**Aim A:** In the records, take everything from the line containing "Select 12 months, full time text" down to the line containing "coord(159,1525)". Give back only those lines, with "button" swapped for "control" and nothing else altered.

In CIB, underlying pre-tax profit was EUR 2.1 billion for the first quarter 2006, an increase of EUR 528 million, or 33%, from EUR 1.6 billion in the first quarter 2005. Income before income taxes, which also includes restructuring expenses of EUR 22 million in the first quarter 2006 and EUR 122 million in the first quarter of the previous year, improved by EUR 628 million, or 43%, to EUR 2.1 billion. This record performance was driven by higher revenues, which grew by EUR 1.1 billion, or 25%, to EUR 5.7 billion.

Corporate Banking & Securities (CB&S)

Deutsche Bank’s Sales & Trading businesses posted record revenues in both Debt and other Products and in Equity. The Origination and Advisory businesses also registered substantial year-on-year growth. Most businesses continued to demonstrate strong earnings momentum, thanks to growing customer demand for capital markets products and a favourable trading environment, together with ongoing benefits from the Business Realignment Program, as illustrated by the integration of the Debt and Equity sales and trading platforms.

Sales & Trading (Debt and other products) generated revenues of EUR 2.8 billion in the first quarter 2006, an increase of 19% over its previous record performance in the first quarter 2005. Revenue growth was significant in the credit businesses, driven by increasing customer activity in credit derivatives and securitized products and by profitable capital structure arbitrage opportunities. Deutsche Bank’s foreign exchange business, which Euromoney ranked #1 in the world for the second consecutive year with a market share of over 19%, increased revenues substantially against a background of higher volatility in G10 currencies. Emerging markets debt trading showed good revenue growth primarily due to a stronger performance in Latin America. Net revenues in interest rate products were lower due to reduced customer activity in duration management and structured investment products. In addition, earnings in the commodities business did not benefit significantly from the volatility in energy prices during the quarter, reflecting the bank’s relatively low exposure to this sector.

Sales & Trading (Equity) generated record quarterly revenues of EUR 1.6 billion, an increase of 90% over the first quarter 2005. All business lines experienced significant earnings growth with net revenues substantially higher in equity derivatives, emerging markets and prime services. These business lines benefited from increasing activity across all major customer types and geographies and tighter alignment with the fixed income franchise. In addition, trading volumes in cash equities grew significantly across all regions while favourable market conditions during the quarter also contributed to a strong performance in proprietary trading.

**Aim B:** Put this sentence from the Deutsche Bank quarterly results passage into Spanish: "The Origination and Advisory businesses also registered substantial year-on-year growth."

**Records shown:**
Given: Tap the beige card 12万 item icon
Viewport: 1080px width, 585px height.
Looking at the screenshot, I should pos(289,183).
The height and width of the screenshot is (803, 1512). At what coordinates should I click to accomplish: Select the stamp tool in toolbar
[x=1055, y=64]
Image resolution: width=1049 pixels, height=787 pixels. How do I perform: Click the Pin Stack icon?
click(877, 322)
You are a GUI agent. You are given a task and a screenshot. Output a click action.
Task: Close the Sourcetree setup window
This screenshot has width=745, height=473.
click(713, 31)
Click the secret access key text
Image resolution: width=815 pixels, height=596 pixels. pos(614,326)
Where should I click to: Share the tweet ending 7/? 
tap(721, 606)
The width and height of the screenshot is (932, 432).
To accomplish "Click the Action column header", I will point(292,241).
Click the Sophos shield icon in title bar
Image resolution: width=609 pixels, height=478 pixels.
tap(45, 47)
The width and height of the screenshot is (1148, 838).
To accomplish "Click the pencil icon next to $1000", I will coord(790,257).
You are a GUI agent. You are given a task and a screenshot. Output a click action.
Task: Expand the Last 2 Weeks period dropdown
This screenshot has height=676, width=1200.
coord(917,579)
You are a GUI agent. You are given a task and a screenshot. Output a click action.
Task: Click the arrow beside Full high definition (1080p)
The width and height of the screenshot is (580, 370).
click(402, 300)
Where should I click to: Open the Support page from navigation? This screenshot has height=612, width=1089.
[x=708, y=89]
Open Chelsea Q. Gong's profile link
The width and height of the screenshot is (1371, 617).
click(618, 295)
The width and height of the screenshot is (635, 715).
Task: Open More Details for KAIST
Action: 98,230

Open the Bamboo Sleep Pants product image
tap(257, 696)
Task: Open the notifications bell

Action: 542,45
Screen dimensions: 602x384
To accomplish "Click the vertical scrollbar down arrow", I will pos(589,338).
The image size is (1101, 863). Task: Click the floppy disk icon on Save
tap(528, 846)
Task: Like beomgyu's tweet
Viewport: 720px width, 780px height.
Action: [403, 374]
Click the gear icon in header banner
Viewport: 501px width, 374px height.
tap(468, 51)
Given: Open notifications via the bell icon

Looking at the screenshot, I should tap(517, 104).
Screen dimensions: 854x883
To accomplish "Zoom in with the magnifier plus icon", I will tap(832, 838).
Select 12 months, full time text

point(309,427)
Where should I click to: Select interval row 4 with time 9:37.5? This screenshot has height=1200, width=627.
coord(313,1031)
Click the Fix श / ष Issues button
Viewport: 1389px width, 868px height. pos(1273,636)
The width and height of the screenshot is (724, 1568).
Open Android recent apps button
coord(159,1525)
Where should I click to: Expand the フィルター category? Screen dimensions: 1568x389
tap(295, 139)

**Result A:**
Select 12 months, full time text

point(309,427)
Where should I click to: Select interval row 4 with time 9:37.5? This screenshot has height=1200, width=627.
coord(313,1031)
Click the Fix श / ष Issues control
Viewport: 1389px width, 868px height. pos(1273,636)
The width and height of the screenshot is (724, 1568).
Open Android recent apps control
coord(159,1525)

**Result B:** Los negocios de Originación y Asesoramiento también registraron un crecimiento interanual sustancial.